This is because you have not specified an appropriate fun
argument to the merge_samples
function. By default it calculates the mean, which is possible for numerical, boolean and factor types, but not for strings.
Unfortunately, it seems that phyloseq has hardcoded coercion to numeric for all columns in the sample data within the merge_samples
function before applying the specified function, so I'm not sure if it is possible at all to deal with character type columns through merge_samples
.
As a solution, try the merge_ps_samples
function below, which should merge samples and then summarize any column according to its class. For numeric columns it calculates the mean within each group, for character types it pastes together the unique values within each group. You can of course choose any function you like, just alter the code to your desire.
Hope this helps!
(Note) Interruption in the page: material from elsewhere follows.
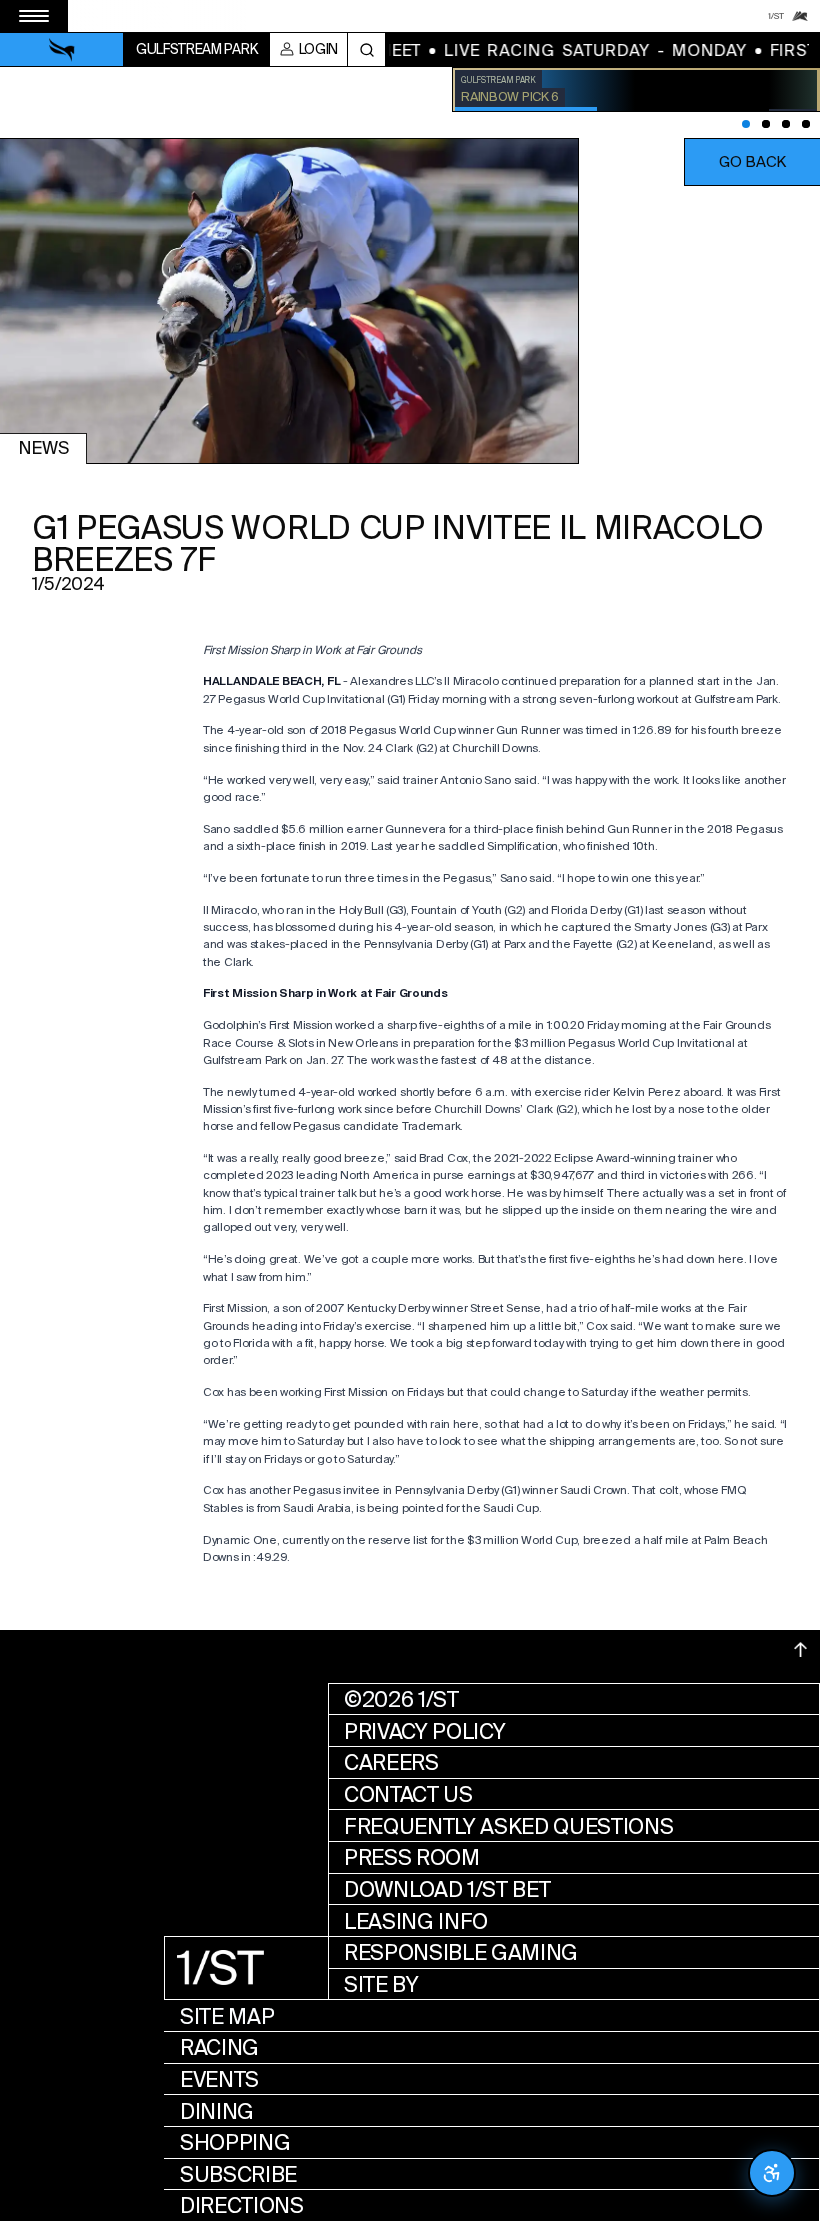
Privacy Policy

Good luck.
EDIT: note that this function calculates mean abundances, rather than summed abundances as implemented in the phyloseq::merge_samples
function.
require(phyloseq)
require(tidyverse)
# Concatenate unique values in a vector
concat_unique <- function(vec){
uniq <- unique(as.character(vec))
return(paste(uniq, collapse = "/"))
}
# Like psmelt, but only uses the otu_table and sample_data
ps_semi_melt <- function(ps){
otu_table(ps) %>%
data.frame(taxid = row.names(.)) %>%
rename_with(function(x){gsub("X", "", x)}) %>%
pivot_longer(!taxid, names_to = "sample_id", values_to = "abundance") %>%
left_join(sample_data(ps) %>%
data.frame(sample_id = row.names(.)),
by = "sample_id")
}
# Function that summarizes a vector based on its class
summarise_vec <- function(vec){
if(class(vec) %in% c("numeric", "integer", "logical")){
return(mean(vec, na.rm = T))
} else if (class(vec) %in% c("factor", "character")){
return(concat_unique(vec))
} else {
stop("Error: unknown column type")
}
}
# Converts a summary df to an otu_table
summ_to_otu_tbl <- function(summ){
summ %>%
select(taxid, sample_id, abundance) %>%
pivot_wider(names_from = "sample_id", values_from = "abundance") %>%
column_to_rownames('taxid') %>%
as.matrix() %>%
otu_table(, taxa_are_rows = TRUE)
}
# Converts a summary df to sample_data
summ_to_sample_dat <- function(summ){
summ %>%
select(!c(taxid, abundance)) %>%
unique() %>%
column_to_rownames('sample_id') %>%
sample_data()
}
# Function that merges phyloseq samples based on the names of one or more grouping factors
# present in sample_data(ps)
merge_ps_samples <- function(ps, grouping){
# Make sure taxa are rows
if (!phyloseq::taxa_are_rows(ps)) {
otu_table(ps) <- phyloseq::otu_table(t(otu_table(ps)), taxa_are_rows = T)
}
# Convert to long format
ps_long <- ps_semi_melt(ps)
# Summarise all columns
summ <- ps_long %>%
group_by(across(all_of(!!grouping))) %>%
group_by(taxid, .add = T) %>%
summarise(across(everything(), summarise_vec)) %>%
ungroup()
# Convert to otu_table and sample_data
otu_tbl <- summ_to_otu_tbl(summ)
sample_dat <- summ_to_sample_dat(summ)
# Create new physeq object
new_ps <- phyloseq(otu_tbl, sample_dat, tax_table(ps))
return(new_ps)
}
data("GlobalPatterns")
ps <- GlobalPatterns
merged_ps <- merge_ps_samples(ps, grouping = "SampleType")